• [Goal of the exercise]:
Write out, word for word, only the part of the data that opens with the line containing "Where should I click to: Open the Blog" and closes with the line containing "should pyautogui.click(x=697, y=324).", including both of those lines.

= = = = = = =

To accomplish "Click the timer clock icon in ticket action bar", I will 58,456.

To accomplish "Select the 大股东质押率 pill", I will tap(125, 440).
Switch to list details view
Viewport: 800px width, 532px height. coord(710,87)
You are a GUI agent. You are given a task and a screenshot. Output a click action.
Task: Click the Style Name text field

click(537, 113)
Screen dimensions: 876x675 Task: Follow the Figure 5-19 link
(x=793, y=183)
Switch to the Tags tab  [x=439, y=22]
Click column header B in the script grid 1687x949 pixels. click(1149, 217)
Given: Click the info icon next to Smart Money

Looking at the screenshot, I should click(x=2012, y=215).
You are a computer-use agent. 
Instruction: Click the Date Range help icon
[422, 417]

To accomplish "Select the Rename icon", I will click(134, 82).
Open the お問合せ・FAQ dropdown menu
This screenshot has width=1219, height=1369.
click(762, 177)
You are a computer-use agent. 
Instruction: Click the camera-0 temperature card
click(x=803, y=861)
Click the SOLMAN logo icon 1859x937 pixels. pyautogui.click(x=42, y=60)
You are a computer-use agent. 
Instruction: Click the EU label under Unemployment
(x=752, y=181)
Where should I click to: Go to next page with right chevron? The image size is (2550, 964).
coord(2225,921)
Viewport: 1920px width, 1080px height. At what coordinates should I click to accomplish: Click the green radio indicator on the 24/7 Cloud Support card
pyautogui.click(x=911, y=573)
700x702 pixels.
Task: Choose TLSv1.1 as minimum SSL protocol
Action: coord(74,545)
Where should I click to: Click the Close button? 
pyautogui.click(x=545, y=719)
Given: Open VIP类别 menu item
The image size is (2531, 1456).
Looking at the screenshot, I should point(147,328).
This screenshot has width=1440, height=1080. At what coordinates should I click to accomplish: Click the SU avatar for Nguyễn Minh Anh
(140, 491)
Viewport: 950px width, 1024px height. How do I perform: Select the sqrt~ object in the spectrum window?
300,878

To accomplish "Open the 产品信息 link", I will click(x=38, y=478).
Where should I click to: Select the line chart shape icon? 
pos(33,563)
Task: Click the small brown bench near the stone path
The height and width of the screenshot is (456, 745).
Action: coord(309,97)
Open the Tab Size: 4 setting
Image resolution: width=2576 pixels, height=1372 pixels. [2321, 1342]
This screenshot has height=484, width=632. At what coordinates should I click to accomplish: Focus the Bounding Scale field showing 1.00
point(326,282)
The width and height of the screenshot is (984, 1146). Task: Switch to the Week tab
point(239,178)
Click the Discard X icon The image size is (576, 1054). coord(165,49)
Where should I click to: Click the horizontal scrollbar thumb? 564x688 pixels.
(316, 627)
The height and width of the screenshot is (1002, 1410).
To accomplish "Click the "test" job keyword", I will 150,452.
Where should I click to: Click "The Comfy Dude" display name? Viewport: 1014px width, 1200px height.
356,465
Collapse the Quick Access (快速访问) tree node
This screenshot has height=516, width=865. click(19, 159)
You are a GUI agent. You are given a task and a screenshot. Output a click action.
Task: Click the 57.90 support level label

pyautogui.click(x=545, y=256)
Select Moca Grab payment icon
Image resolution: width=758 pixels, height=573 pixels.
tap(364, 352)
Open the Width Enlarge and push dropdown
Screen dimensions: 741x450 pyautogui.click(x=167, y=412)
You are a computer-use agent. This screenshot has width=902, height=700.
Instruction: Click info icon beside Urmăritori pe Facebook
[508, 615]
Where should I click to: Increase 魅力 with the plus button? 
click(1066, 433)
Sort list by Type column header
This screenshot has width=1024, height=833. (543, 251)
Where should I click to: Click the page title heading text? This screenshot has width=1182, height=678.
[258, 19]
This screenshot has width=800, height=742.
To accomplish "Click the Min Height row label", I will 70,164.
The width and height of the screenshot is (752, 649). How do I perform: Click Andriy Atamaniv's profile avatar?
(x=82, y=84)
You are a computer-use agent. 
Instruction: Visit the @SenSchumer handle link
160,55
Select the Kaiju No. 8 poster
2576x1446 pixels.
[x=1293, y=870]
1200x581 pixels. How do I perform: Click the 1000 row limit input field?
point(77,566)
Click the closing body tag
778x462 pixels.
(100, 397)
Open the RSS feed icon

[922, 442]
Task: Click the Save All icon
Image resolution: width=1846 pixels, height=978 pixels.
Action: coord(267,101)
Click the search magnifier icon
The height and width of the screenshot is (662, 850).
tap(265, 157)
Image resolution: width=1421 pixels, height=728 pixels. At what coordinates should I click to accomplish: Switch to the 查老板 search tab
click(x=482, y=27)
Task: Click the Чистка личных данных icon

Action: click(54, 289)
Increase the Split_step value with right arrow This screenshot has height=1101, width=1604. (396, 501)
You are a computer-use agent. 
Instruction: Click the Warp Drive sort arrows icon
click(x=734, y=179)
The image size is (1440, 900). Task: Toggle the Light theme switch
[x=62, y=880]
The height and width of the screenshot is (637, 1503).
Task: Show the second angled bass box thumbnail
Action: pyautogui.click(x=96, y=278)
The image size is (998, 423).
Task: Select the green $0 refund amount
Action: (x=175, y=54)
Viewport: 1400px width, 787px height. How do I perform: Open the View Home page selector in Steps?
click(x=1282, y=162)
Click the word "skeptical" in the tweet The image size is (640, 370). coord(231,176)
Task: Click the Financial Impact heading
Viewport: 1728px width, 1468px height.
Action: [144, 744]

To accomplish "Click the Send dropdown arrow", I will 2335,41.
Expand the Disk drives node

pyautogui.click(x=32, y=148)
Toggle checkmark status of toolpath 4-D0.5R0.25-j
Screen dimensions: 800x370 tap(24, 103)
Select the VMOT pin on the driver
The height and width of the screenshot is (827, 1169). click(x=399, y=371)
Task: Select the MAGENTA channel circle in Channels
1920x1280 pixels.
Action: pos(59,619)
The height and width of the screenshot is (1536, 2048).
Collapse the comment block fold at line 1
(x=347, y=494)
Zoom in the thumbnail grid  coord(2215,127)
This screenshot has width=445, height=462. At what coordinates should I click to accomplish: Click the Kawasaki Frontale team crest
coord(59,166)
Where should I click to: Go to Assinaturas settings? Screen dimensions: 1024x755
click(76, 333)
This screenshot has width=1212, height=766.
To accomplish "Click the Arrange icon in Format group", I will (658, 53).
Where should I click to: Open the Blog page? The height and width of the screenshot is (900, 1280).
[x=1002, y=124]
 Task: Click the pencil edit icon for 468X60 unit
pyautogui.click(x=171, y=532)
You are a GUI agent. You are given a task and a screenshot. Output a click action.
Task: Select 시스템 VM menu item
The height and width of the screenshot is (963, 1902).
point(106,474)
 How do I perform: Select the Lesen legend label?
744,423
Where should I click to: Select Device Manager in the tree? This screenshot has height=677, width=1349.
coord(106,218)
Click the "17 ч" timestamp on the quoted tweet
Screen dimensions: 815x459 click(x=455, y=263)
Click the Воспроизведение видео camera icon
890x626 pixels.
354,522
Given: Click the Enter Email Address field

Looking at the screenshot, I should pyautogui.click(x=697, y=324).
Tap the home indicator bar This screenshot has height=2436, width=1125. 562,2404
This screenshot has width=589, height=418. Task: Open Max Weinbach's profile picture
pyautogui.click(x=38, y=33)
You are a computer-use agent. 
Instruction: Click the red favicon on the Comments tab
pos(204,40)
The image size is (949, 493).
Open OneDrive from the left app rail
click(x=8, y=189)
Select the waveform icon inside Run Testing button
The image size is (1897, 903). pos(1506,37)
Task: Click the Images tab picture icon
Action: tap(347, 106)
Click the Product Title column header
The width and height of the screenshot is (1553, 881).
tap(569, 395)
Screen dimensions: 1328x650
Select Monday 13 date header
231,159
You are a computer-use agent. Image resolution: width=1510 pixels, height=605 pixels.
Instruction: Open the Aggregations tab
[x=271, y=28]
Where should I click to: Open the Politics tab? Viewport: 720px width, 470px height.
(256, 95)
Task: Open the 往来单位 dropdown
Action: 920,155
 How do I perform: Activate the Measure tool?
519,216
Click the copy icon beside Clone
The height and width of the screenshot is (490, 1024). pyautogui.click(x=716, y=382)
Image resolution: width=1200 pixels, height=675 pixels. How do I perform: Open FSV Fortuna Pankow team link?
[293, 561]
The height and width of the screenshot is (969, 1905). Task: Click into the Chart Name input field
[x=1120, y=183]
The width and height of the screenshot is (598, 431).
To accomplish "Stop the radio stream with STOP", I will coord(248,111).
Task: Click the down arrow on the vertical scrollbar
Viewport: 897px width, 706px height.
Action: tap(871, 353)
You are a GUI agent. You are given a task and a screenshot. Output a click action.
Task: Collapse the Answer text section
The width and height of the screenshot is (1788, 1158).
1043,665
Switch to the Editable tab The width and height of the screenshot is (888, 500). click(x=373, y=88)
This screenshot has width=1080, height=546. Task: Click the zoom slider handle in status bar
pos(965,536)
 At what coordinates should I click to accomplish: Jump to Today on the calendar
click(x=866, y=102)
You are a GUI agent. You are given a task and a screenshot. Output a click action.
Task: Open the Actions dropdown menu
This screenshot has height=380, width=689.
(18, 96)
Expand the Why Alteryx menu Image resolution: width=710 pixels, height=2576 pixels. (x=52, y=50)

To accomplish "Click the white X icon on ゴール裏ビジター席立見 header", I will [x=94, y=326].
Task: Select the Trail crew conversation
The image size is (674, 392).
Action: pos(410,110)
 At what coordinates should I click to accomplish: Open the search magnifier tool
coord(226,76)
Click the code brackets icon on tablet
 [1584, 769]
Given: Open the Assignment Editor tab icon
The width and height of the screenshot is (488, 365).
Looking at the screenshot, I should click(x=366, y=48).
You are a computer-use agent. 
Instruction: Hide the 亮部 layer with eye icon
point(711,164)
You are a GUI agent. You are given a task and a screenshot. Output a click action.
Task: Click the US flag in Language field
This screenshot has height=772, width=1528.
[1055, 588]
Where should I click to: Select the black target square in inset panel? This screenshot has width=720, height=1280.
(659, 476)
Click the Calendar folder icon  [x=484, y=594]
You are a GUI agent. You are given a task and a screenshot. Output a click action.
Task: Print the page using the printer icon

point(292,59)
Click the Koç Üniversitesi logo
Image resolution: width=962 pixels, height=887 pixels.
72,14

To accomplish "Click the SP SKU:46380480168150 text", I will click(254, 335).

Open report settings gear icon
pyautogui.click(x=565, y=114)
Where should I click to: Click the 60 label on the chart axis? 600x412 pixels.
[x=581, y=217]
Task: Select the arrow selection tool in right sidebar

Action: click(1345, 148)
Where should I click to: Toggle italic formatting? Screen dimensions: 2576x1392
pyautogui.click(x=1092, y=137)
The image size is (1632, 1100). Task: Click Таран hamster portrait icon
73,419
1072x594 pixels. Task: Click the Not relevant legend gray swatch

= = = = = = =

• [Result below]:
Where should I click to: Open the Blog page? The height and width of the screenshot is (900, 1280).
[x=1002, y=124]
 Task: Click the pencil edit icon for 468X60 unit
pyautogui.click(x=171, y=532)
You are a GUI agent. You are given a task and a screenshot. Output a click action.
Task: Select 시스템 VM menu item
The height and width of the screenshot is (963, 1902).
point(106,474)
 How do I perform: Select the Lesen legend label?
744,423
Where should I click to: Select Device Manager in the tree? This screenshot has height=677, width=1349.
coord(106,218)
Click the "17 ч" timestamp on the quoted tweet
Screen dimensions: 815x459 click(x=455, y=263)
Click the Воспроизведение видео camera icon
890x626 pixels.
354,522
Given: Click the Enter Email Address field

Looking at the screenshot, I should pyautogui.click(x=697, y=324).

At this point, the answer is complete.